[STORED DATA Boundary: Start]

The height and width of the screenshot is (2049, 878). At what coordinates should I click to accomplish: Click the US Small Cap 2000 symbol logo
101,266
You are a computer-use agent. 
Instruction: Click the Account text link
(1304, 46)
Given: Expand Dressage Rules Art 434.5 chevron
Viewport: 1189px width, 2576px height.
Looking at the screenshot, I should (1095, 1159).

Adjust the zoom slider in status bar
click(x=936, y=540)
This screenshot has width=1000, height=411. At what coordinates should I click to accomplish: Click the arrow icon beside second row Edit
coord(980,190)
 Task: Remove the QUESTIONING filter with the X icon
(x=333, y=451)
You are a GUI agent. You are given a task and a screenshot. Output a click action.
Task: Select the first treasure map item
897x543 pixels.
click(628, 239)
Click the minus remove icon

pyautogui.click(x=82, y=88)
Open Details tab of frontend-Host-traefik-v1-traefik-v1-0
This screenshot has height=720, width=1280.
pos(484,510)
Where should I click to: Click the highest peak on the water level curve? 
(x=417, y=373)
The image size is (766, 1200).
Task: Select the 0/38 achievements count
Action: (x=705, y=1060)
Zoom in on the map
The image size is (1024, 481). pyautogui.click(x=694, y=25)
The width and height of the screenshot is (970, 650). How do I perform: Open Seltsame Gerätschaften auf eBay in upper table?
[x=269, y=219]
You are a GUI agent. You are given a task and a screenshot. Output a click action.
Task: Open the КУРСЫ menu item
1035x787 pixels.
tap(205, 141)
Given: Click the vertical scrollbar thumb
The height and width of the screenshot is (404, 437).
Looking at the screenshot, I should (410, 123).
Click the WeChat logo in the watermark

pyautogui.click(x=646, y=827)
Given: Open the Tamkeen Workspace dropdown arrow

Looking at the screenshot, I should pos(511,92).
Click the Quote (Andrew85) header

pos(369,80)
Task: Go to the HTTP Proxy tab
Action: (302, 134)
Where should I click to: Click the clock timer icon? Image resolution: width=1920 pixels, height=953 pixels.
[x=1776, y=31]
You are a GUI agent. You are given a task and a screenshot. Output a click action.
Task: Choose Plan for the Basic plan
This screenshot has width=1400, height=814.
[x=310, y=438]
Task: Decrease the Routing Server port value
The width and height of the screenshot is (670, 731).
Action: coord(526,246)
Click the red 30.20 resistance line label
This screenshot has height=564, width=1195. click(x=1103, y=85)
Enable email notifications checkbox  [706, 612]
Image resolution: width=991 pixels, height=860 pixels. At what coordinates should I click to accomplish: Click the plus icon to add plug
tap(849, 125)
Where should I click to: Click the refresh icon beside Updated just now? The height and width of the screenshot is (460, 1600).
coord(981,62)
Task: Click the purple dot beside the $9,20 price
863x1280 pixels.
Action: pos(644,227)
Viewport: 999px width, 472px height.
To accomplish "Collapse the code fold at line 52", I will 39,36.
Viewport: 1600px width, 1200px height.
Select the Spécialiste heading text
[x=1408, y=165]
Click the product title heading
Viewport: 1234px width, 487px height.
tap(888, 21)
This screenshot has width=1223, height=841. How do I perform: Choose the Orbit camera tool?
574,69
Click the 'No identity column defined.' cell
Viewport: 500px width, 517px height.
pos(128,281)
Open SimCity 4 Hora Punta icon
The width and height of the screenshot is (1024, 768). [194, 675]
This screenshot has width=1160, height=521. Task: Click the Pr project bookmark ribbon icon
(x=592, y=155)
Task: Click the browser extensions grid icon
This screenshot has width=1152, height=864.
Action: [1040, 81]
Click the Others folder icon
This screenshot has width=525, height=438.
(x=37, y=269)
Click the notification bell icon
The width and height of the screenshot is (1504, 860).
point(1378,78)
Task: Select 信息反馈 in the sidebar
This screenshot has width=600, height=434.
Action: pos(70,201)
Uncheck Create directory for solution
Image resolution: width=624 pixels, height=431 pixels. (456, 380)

[STORED DATA Boundary: End]

*EXERCISE BRIEF*.
Your answer must consist solely of the lines above between the line holding "Where should I click to: Click the clock" and the line holding "Task: Click the browser extensions grid icon", inclusive, copied exactly.

*TASK RESULT*.
Where should I click to: Click the clock timer icon? Image resolution: width=1920 pixels, height=953 pixels.
[x=1776, y=31]
You are a GUI agent. You are given a task and a screenshot. Output a click action.
Task: Choose Plan for the Basic plan
This screenshot has width=1400, height=814.
[x=310, y=438]
Task: Decrease the Routing Server port value
The width and height of the screenshot is (670, 731).
Action: coord(526,246)
Click the red 30.20 resistance line label
This screenshot has height=564, width=1195. click(x=1103, y=85)
Enable email notifications checkbox  [706, 612]
Image resolution: width=991 pixels, height=860 pixels. At what coordinates should I click to accomplish: Click the plus icon to add plug
tap(849, 125)
Where should I click to: Click the refresh icon beside Updated just now? The height and width of the screenshot is (460, 1600).
coord(981,62)
Task: Click the purple dot beside the $9,20 price
863x1280 pixels.
Action: pos(644,227)
Viewport: 999px width, 472px height.
To accomplish "Collapse the code fold at line 52", I will 39,36.
Viewport: 1600px width, 1200px height.
Select the Spécialiste heading text
[x=1408, y=165]
Click the product title heading
Viewport: 1234px width, 487px height.
tap(888, 21)
This screenshot has width=1223, height=841. How do I perform: Choose the Orbit camera tool?
574,69
Click the 'No identity column defined.' cell
Viewport: 500px width, 517px height.
pos(128,281)
Open SimCity 4 Hora Punta icon
The width and height of the screenshot is (1024, 768). [194, 675]
This screenshot has width=1160, height=521. Task: Click the Pr project bookmark ribbon icon
(x=592, y=155)
Task: Click the browser extensions grid icon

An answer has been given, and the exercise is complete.